* _EXERCISE DIRECTIONS_: In the data below, find the line that contains "The image size is (856, 568)." and the line that contains "Screen dimensions: 970x560". Copy both, plus every line between them, exactly.

-------- EXCERPTED DATA

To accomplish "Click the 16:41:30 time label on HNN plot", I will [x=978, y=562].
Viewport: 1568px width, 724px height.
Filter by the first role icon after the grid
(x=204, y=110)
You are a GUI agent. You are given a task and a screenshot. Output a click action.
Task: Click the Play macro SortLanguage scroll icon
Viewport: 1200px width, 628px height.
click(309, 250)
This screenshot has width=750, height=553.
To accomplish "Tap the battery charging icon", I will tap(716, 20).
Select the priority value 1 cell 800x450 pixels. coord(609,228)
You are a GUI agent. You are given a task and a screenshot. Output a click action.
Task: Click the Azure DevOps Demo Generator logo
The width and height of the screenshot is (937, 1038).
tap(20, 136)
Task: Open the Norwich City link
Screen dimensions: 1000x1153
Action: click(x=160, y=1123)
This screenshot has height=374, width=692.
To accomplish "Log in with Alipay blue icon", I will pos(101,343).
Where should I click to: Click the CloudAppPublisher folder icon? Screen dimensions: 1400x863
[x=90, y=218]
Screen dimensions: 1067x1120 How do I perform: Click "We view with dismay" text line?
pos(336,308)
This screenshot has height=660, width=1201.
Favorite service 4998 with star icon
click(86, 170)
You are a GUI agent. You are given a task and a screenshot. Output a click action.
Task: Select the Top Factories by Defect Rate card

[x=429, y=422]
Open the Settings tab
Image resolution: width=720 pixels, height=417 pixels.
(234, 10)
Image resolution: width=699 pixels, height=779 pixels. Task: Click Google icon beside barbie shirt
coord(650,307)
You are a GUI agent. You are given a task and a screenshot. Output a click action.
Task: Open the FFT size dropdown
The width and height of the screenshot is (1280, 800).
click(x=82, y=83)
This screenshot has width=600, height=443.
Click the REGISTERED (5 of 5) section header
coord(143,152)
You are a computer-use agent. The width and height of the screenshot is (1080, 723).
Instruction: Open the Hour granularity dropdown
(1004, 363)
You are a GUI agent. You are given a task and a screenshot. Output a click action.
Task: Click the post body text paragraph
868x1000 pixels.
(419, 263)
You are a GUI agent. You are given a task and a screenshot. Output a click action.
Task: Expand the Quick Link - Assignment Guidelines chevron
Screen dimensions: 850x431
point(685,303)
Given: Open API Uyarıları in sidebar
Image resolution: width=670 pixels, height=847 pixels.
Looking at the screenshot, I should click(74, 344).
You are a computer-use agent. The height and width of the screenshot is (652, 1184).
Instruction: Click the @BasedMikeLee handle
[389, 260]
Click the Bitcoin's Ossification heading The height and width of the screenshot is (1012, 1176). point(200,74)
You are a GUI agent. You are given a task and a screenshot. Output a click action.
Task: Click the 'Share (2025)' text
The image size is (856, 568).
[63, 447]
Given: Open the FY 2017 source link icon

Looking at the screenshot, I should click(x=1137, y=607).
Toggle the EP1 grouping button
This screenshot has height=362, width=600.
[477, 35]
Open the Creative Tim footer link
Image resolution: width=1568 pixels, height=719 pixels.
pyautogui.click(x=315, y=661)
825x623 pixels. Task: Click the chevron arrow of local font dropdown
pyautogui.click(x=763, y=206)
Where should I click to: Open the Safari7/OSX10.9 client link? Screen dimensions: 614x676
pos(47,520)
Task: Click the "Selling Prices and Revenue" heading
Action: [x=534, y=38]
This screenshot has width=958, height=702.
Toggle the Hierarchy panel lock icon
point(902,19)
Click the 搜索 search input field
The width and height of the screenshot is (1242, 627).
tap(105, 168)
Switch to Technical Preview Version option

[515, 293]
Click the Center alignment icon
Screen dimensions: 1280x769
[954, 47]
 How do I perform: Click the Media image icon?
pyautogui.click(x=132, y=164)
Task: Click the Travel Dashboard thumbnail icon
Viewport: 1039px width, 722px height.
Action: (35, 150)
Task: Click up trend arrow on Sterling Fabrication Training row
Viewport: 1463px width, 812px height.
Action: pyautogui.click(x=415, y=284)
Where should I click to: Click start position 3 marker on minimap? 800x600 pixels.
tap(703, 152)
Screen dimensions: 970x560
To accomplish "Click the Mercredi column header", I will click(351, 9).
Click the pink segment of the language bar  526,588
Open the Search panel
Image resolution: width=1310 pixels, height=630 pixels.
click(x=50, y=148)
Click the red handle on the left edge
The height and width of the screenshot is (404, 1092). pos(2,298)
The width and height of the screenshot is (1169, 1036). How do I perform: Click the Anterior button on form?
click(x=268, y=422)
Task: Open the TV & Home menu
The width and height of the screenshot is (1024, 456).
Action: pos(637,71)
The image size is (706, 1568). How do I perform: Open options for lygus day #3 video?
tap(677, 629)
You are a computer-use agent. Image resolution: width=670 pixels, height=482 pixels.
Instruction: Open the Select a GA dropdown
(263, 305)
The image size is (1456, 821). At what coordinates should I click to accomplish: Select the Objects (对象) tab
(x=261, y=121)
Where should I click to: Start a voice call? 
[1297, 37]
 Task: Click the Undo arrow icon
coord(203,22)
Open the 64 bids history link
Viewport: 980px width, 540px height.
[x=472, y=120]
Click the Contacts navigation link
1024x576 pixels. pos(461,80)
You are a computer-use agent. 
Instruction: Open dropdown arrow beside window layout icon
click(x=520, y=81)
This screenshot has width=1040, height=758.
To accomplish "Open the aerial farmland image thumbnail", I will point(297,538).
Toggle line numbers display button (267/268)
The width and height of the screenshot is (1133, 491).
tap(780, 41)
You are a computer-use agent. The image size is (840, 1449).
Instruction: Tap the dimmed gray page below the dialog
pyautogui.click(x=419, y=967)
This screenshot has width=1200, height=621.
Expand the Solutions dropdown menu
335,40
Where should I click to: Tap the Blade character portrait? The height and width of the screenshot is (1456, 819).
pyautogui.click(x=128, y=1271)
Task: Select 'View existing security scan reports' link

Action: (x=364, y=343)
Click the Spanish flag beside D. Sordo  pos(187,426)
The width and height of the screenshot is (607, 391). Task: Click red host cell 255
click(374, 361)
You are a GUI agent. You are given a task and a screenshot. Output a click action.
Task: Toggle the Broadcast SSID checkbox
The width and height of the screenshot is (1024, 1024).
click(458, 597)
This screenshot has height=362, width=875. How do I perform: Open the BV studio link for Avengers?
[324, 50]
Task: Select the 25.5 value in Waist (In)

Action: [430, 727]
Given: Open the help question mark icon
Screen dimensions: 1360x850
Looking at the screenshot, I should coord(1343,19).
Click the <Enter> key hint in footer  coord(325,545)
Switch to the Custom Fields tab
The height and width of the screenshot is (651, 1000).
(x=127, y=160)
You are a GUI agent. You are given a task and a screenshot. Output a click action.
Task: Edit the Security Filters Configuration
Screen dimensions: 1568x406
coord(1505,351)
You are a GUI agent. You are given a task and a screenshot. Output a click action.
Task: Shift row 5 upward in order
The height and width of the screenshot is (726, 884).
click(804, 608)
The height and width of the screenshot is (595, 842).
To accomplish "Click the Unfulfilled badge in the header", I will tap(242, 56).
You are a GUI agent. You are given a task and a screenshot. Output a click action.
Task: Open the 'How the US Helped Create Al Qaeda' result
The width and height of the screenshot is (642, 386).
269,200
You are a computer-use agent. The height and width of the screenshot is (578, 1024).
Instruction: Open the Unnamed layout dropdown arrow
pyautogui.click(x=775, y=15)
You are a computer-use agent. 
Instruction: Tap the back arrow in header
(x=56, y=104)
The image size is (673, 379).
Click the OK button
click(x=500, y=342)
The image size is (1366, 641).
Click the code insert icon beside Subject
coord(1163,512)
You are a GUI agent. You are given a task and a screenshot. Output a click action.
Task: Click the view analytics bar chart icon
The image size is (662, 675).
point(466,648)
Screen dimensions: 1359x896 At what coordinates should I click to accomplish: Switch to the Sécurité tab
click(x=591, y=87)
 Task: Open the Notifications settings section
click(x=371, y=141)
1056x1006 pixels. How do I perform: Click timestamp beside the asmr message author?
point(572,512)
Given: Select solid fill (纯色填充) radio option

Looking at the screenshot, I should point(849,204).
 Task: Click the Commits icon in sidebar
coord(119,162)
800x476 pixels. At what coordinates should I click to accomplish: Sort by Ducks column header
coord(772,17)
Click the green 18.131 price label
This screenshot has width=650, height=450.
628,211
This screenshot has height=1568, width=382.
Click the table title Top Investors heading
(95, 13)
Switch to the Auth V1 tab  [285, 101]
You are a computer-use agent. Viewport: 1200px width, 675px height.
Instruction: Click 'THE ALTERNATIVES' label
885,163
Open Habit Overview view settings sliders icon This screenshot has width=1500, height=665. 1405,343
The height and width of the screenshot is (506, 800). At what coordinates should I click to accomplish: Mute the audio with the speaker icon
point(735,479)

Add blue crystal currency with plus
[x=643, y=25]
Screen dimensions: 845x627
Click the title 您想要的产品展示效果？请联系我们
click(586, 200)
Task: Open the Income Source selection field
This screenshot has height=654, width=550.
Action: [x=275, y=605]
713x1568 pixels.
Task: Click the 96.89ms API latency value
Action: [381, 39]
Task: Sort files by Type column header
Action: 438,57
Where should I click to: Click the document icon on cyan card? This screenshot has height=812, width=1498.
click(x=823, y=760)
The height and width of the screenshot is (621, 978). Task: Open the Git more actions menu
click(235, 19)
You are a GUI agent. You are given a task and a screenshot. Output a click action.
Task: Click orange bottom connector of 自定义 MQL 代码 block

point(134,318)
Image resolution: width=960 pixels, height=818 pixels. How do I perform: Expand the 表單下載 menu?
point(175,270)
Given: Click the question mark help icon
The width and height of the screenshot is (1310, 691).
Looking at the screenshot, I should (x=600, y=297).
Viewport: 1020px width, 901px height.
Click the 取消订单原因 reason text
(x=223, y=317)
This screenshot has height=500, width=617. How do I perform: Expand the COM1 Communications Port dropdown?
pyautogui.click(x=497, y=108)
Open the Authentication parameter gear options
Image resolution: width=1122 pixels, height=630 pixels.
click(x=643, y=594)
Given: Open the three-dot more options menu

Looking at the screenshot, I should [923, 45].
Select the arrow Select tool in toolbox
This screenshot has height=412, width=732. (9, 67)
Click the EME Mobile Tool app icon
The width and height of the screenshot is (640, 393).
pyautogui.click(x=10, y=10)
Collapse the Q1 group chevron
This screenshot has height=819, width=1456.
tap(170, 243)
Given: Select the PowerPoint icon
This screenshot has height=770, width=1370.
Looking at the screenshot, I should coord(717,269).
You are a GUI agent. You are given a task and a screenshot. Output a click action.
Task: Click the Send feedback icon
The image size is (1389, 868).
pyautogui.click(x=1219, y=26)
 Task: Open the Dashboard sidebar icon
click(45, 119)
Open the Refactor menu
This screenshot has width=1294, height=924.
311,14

----------------

* _WRITTEN SOLUTION_:
The image size is (856, 568).
[63, 447]
Given: Open the FY 2017 source link icon

Looking at the screenshot, I should click(x=1137, y=607).
Toggle the EP1 grouping button
This screenshot has height=362, width=600.
[477, 35]
Open the Creative Tim footer link
Image resolution: width=1568 pixels, height=719 pixels.
pyautogui.click(x=315, y=661)
825x623 pixels. Task: Click the chevron arrow of local font dropdown
pyautogui.click(x=763, y=206)
Where should I click to: Open the Safari7/OSX10.9 client link? Screen dimensions: 614x676
pos(47,520)
Task: Click the "Selling Prices and Revenue" heading
Action: [x=534, y=38]
This screenshot has width=958, height=702.
Toggle the Hierarchy panel lock icon
point(902,19)
Click the 搜索 search input field
The width and height of the screenshot is (1242, 627).
tap(105, 168)
Switch to Technical Preview Version option

[515, 293]
Click the Center alignment icon
Screen dimensions: 1280x769
[954, 47]
 How do I perform: Click the Media image icon?
pyautogui.click(x=132, y=164)
Task: Click the Travel Dashboard thumbnail icon
Viewport: 1039px width, 722px height.
Action: (35, 150)
Task: Click up trend arrow on Sterling Fabrication Training row
Viewport: 1463px width, 812px height.
Action: pyautogui.click(x=415, y=284)
Where should I click to: Click start position 3 marker on minimap? 800x600 pixels.
tap(703, 152)
Screen dimensions: 970x560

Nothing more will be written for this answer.